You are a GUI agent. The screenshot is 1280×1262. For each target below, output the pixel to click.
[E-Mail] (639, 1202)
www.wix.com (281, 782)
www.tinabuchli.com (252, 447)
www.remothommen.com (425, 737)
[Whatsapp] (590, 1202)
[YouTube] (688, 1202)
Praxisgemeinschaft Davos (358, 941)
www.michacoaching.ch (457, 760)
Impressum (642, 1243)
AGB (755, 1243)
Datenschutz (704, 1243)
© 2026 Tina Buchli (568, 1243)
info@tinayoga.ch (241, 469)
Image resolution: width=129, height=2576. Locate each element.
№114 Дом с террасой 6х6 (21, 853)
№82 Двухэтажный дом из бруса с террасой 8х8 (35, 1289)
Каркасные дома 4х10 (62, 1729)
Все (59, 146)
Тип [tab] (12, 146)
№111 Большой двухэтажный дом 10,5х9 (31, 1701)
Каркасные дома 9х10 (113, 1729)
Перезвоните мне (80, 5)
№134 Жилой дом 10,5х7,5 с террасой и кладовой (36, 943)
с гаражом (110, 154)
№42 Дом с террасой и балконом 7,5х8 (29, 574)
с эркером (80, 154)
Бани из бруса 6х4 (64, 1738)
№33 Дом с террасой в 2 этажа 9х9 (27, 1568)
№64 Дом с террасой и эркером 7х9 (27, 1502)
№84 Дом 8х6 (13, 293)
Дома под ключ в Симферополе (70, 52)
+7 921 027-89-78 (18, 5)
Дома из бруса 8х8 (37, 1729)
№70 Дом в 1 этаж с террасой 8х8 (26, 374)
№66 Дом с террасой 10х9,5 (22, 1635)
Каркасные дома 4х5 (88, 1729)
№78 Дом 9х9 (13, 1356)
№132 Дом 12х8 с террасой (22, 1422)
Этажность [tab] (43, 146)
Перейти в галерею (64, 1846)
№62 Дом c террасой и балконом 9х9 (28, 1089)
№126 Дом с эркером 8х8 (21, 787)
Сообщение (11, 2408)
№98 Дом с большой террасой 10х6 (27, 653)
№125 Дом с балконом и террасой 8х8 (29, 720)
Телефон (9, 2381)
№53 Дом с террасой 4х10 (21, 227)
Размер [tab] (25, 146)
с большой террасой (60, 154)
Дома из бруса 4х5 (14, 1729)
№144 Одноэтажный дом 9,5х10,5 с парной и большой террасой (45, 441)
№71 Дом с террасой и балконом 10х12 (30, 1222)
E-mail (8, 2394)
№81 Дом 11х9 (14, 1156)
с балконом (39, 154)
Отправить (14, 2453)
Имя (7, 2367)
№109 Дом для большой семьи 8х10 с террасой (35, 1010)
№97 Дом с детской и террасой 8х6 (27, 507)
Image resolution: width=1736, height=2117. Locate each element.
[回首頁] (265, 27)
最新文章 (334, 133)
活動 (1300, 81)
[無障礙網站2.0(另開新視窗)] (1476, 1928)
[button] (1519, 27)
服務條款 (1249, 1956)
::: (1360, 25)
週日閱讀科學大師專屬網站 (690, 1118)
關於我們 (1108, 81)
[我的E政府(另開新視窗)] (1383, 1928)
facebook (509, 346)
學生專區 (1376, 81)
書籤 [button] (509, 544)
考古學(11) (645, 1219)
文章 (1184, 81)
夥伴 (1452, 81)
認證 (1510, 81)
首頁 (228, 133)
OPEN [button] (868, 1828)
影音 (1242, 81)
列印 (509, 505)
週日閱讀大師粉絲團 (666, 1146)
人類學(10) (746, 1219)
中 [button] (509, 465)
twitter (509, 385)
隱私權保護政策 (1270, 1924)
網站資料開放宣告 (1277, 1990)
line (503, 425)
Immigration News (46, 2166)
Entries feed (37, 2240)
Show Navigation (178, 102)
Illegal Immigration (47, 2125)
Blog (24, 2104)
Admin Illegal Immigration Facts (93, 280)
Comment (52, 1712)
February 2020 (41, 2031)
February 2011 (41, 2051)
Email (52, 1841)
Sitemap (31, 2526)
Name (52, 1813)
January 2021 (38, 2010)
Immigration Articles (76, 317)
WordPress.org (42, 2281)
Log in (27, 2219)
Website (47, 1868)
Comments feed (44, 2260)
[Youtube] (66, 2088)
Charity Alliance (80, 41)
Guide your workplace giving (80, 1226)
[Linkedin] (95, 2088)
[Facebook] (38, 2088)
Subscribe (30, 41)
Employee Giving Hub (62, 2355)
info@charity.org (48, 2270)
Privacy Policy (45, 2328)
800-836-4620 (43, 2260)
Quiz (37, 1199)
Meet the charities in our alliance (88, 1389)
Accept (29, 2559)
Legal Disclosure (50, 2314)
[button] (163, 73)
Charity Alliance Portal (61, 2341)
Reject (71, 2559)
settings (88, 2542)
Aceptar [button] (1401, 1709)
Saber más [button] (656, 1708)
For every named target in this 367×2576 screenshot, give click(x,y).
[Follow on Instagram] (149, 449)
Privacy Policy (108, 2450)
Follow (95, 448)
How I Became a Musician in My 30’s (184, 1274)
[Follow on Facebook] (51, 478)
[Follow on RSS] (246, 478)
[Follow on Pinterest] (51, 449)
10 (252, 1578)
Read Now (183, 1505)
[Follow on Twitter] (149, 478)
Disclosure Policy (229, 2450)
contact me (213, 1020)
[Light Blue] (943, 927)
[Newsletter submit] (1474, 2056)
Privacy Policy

**Aim of the exercise:**
Every record shown above should be given back exactly.

**Exercise output:**
You are a GUI agent. The screenshot is 1280×1262. For each target below, output the pixel to click.
[E-Mail] (639, 1202)
www.wix.com (281, 782)
www.tinabuchli.com (252, 447)
www.remothommen.com (425, 737)
[Whatsapp] (590, 1202)
[YouTube] (688, 1202)
Praxisgemeinschaft Davos (358, 941)
www.michacoaching.ch (457, 760)
Impressum (642, 1243)
AGB (755, 1243)
Datenschutz (704, 1243)
© 2026 Tina Buchli (568, 1243)
info@tinayoga.ch (241, 469)
Image resolution: width=129, height=2576. Locate each element.
№114 Дом с террасой 6х6 (21, 853)
№82 Двухэтажный дом из бруса с террасой 8х8 (35, 1289)
Каркасные дома 4х10 (62, 1729)
Все (59, 146)
Тип [tab] (12, 146)
№111 Большой двухэтажный дом 10,5х9 (31, 1701)
Каркасные дома 9х10 (113, 1729)
Перезвоните мне (80, 5)
№134 Жилой дом 10,5х7,5 с террасой и кладовой (36, 943)
с гаражом (110, 154)
№42 Дом с террасой и балконом 7,5х8 (29, 574)
с эркером (80, 154)
Бани из бруса 6х4 (64, 1738)
№33 Дом с террасой в 2 этажа 9х9 (27, 1568)
№64 Дом с террасой и эркером 7х9 (27, 1502)
№84 Дом 8х6 (13, 293)
Дома под ключ в Симферополе (70, 52)
+7 921 027-89-78 (18, 5)
Дома из бруса 8х8 (37, 1729)
№70 Дом в 1 этаж с террасой 8х8 (26, 374)
№66 Дом с террасой 10х9,5 (22, 1635)
Каркасные дома 4х5 (88, 1729)
№78 Дом 9х9 (13, 1356)
№132 Дом 12х8 с террасой (22, 1422)
Этажность [tab] (43, 146)
Перейти в галерею (64, 1846)
№62 Дом c террасой и балконом 9х9 (28, 1089)
№126 Дом с эркером 8х8 (21, 787)
Сообщение (11, 2408)
№98 Дом с большой террасой 10х6 (27, 653)
№125 Дом с балконом и террасой 8х8 (29, 720)
Телефон (9, 2381)
№53 Дом с террасой 4х10 (21, 227)
Размер [tab] (25, 146)
с большой террасой (60, 154)
Дома из бруса 4х5 (14, 1729)
№144 Одноэтажный дом 9,5х10,5 с парной и большой террасой (45, 441)
№71 Дом с террасой и балконом 10х12 (30, 1222)
E-mail (8, 2394)
№81 Дом 11х9 (14, 1156)
с балконом (39, 154)
Отправить (14, 2453)
Имя (7, 2367)
№109 Дом для большой семьи 8х10 с террасой (35, 1010)
№97 Дом с детской и террасой 8х6 (27, 507)
Image resolution: width=1736, height=2117. Locate each element.
[回首頁] (265, 27)
最新文章 (334, 133)
活動 (1300, 81)
[無障礙網站2.0(另開新視窗)] (1476, 1928)
[button] (1519, 27)
服務條款 (1249, 1956)
::: (1360, 25)
週日閱讀科學大師專屬網站 (690, 1118)
關於我們 (1108, 81)
[我的E政府(另開新視窗)] (1383, 1928)
facebook (509, 346)
學生專區 (1376, 81)
書籤 [button] (509, 544)
考古學(11) (645, 1219)
文章 (1184, 81)
夥伴 (1452, 81)
認證 (1510, 81)
首頁 (228, 133)
OPEN [button] (868, 1828)
影音 (1242, 81)
列印 (509, 505)
週日閱讀大師粉絲團 (666, 1146)
人類學(10) (746, 1219)
中 [button] (509, 465)
twitter (509, 385)
隱私權保護政策 (1270, 1924)
網站資料開放宣告 (1277, 1990)
line (503, 425)
Immigration News (46, 2166)
Entries feed (37, 2240)
Show Navigation (178, 102)
Illegal Immigration (47, 2125)
Blog (24, 2104)
Admin Illegal Immigration Facts (93, 280)
Comment (52, 1712)
February 2020 (41, 2031)
February 2011 (41, 2051)
Email (52, 1841)
Sitemap (31, 2526)
Name (52, 1813)
January 2021 (38, 2010)
Immigration Articles (76, 317)
WordPress.org (42, 2281)
Log in (27, 2219)
Website (47, 1868)
Comments feed (44, 2260)
[Youtube] (66, 2088)
Charity Alliance (80, 41)
Guide your workplace giving (80, 1226)
[Linkedin] (95, 2088)
[Facebook] (38, 2088)
Subscribe (30, 41)
Employee Giving Hub (62, 2355)
info@charity.org (48, 2270)
Privacy Policy (45, 2328)
800-836-4620 (43, 2260)
Quiz (37, 1199)
Meet the charities in our alliance (88, 1389)
Accept (29, 2559)
Legal Disclosure (50, 2314)
[button] (163, 73)
Charity Alliance Portal (61, 2341)
Reject (71, 2559)
settings (88, 2542)
Aceptar [button] (1401, 1709)
Saber más [button] (656, 1708)
For every named target in this 367×2576 screenshot, give click(x,y).
[Follow on Instagram] (149, 449)
Privacy Policy (108, 2450)
Follow (95, 448)
How I Became a Musician in My 30’s (184, 1274)
[Follow on Facebook] (51, 478)
[Follow on RSS] (246, 478)
[Follow on Pinterest] (51, 449)
10 (252, 1578)
Read Now (183, 1505)
[Follow on Twitter] (149, 478)
Disclosure Policy (229, 2450)
contact me (213, 1020)
[Light Blue] (943, 927)
[Newsletter submit] (1474, 2056)
Privacy Policy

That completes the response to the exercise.